There is also the question on who needs to access the data? If the server doesn’t need to see the contents of that encrypted data, then the security model looks a lot more different. Even for a web app, you can have your server send encrypted data to the client and then have it be decrypted on client’s device using his personal decryption keys.

I’m not sure how to think of this.

Let’s say I have a machine/cluster for the application and one for the database. I store secrets (like encryption keys) in environment variables.

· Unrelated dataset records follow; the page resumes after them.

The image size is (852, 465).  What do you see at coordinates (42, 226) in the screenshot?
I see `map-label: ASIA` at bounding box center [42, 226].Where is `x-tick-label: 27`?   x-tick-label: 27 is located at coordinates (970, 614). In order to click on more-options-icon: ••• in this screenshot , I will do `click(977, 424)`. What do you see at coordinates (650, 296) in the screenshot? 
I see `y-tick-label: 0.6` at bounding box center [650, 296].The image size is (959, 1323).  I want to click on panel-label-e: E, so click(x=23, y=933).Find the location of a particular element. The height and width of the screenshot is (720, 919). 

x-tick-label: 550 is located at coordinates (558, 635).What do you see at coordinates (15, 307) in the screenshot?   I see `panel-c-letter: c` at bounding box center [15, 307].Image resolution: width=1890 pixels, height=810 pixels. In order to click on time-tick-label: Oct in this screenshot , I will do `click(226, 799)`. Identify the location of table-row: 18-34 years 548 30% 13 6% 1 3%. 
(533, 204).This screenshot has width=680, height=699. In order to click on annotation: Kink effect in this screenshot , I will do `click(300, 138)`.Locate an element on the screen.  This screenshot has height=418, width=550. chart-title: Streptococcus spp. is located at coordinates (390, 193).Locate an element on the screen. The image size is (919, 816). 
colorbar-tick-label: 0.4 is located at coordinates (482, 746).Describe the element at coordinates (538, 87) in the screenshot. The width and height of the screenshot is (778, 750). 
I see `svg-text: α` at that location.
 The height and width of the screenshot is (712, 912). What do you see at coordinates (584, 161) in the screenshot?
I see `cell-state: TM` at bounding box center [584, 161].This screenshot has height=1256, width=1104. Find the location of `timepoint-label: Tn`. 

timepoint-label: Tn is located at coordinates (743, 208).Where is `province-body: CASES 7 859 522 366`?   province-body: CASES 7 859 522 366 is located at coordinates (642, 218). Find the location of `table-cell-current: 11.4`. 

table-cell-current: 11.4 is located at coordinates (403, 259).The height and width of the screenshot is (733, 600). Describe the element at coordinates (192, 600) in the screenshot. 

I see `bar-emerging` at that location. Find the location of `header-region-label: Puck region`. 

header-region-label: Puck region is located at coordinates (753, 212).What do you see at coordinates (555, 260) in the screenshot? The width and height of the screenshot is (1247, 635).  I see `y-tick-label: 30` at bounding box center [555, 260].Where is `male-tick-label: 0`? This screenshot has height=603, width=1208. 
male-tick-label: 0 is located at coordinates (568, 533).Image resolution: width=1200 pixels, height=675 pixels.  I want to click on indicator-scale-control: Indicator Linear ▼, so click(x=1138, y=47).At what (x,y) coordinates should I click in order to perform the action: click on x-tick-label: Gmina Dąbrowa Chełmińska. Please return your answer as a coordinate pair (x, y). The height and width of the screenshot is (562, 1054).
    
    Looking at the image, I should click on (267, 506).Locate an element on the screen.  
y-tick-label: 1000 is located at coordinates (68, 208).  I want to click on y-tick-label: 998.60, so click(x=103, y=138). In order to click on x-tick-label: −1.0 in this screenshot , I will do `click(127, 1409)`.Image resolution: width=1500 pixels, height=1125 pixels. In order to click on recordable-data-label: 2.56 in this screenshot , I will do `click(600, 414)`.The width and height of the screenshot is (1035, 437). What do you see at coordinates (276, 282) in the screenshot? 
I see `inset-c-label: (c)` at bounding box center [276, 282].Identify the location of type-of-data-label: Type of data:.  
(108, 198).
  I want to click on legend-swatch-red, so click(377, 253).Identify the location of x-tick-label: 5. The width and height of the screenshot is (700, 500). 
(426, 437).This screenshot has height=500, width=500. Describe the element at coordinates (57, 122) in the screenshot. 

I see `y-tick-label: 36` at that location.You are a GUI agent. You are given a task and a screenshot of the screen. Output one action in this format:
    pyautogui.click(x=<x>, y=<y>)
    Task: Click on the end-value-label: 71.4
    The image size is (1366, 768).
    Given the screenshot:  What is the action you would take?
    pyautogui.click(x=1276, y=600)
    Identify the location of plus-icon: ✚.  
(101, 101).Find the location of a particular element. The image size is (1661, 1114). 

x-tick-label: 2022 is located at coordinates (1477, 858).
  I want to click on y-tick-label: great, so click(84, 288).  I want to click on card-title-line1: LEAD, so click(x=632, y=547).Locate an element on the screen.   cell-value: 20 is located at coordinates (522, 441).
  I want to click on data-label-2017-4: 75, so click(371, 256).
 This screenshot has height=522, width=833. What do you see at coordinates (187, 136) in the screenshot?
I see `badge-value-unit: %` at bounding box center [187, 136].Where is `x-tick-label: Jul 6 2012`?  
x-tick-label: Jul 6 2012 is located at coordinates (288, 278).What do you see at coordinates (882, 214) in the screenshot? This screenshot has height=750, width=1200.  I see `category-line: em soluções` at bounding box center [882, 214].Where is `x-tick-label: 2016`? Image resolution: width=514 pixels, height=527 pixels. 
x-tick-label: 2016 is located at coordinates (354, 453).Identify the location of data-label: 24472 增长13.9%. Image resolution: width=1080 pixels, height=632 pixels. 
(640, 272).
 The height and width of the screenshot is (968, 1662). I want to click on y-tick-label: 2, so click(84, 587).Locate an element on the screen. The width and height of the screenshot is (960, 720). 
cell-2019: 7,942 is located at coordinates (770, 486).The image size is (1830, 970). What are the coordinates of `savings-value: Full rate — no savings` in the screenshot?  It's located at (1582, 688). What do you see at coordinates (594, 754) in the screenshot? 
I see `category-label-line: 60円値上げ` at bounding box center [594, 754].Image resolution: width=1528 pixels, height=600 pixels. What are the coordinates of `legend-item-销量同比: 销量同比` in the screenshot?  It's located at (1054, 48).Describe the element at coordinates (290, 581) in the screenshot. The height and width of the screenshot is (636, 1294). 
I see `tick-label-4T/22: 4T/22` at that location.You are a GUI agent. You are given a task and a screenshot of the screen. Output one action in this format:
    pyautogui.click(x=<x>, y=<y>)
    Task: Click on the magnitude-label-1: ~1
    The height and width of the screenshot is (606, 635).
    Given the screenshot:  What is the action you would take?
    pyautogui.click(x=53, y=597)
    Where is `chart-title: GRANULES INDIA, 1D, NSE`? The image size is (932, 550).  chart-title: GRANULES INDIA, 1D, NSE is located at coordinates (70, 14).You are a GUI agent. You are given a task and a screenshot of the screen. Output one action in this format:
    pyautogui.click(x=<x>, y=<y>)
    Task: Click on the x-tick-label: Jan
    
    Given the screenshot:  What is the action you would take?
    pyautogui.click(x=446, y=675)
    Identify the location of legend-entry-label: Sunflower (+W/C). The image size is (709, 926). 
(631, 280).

What is the likelihood someone gets access to only one of the parts? If I take care to store things in separate databases, on different machines, what is the likelihood that someone gets access to all databases if I use one cloud provider?

Should I use several cloud providers?

And what is the legal view of it?

There are so many questions …

This can vary a lot depending on the requirements. For example in Moldova, banks have the following requirements:

  1. All client cloud data must be stored on hardware owned and hosted in the bank. There are more additional rules when it comes to data encryption, personnel access, storage replacement etc.;
  2. All client local (for example mobile banking cache) data must be encrypted on the device, phones now come with secure storage capabilities and those can be used to “safely” store encryption keys. That is what we were using Realm for.

The legal view is the first one you must consult, as it dictates the rules on what you can and can’t do.

If for example you are storing user’s medical records, I doubt any storage services are allowed (even local companies), usually the first hard requirement is that this is stored on owned hardware in a secured certified datacenter.

I guess I have to consult legal expertise, but I am pretty sure I am allowed to store medical data in the cloud in Sweden.